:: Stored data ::

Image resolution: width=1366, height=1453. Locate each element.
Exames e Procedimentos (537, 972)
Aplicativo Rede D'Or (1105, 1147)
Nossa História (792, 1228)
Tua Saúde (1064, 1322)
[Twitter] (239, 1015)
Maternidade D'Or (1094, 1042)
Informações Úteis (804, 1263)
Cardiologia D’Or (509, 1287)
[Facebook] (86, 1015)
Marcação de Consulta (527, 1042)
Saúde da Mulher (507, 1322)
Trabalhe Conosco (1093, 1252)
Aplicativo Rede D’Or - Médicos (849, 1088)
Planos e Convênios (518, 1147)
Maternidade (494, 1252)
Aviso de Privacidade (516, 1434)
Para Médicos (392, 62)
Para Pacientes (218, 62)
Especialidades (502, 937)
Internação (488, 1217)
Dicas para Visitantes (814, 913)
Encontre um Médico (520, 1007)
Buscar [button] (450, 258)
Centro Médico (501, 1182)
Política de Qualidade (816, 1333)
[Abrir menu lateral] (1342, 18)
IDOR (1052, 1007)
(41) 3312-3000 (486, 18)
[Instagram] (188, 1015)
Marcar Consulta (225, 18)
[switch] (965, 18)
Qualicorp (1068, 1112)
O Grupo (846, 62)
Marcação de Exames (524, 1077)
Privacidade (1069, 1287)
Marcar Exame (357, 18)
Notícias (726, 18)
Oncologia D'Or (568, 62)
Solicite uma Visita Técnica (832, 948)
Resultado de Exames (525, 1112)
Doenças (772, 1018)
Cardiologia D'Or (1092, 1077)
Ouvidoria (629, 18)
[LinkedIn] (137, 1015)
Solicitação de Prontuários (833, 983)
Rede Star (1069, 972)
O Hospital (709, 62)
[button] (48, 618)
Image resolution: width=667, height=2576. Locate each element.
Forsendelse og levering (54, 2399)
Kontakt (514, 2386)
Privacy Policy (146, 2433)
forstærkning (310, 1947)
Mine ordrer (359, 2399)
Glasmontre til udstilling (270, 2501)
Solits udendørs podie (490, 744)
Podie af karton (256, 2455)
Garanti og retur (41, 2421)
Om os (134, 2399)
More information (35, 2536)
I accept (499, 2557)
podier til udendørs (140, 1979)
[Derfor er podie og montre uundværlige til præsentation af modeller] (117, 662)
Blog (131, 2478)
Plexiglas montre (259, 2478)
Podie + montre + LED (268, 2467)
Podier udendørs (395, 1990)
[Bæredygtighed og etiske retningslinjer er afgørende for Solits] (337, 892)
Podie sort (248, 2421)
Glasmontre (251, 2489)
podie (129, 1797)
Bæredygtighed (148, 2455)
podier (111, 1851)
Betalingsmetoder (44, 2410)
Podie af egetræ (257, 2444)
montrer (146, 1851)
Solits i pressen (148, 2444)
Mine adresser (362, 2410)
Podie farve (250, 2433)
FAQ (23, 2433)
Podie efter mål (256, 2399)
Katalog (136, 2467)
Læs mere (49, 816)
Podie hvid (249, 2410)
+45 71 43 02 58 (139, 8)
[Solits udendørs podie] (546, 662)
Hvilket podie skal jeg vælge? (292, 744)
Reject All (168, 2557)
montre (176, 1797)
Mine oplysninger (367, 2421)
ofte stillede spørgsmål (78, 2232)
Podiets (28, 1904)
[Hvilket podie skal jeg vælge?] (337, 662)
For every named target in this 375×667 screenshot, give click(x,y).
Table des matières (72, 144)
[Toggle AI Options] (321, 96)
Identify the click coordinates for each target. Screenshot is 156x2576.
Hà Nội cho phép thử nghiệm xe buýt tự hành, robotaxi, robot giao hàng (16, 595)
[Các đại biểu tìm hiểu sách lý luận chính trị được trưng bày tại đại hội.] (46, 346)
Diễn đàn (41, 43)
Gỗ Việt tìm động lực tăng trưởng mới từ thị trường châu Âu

:: GOAL OF THE EXERCISE ::
Copy out only the lines of the records above from the one with "[Twitter] (239, 1015)" through the one with "[Instagram] (188, 1015)", exactly as they stand, both included.

:: ANSWER SECTION ::
[Twitter] (239, 1015)
Maternidade D'Or (1094, 1042)
Informações Úteis (804, 1263)
Cardiologia D’Or (509, 1287)
[Facebook] (86, 1015)
Marcação de Consulta (527, 1042)
Saúde da Mulher (507, 1322)
Trabalhe Conosco (1093, 1252)
Aplicativo Rede D’Or - Médicos (849, 1088)
Planos e Convênios (518, 1147)
Maternidade (494, 1252)
Aviso de Privacidade (516, 1434)
Para Médicos (392, 62)
Para Pacientes (218, 62)
Especialidades (502, 937)
Internação (488, 1217)
Dicas para Visitantes (814, 913)
Encontre um Médico (520, 1007)
Buscar [button] (450, 258)
Centro Médico (501, 1182)
Política de Qualidade (816, 1333)
[Abrir menu lateral] (1342, 18)
IDOR (1052, 1007)
(41) 3312-3000 (486, 18)
[Instagram] (188, 1015)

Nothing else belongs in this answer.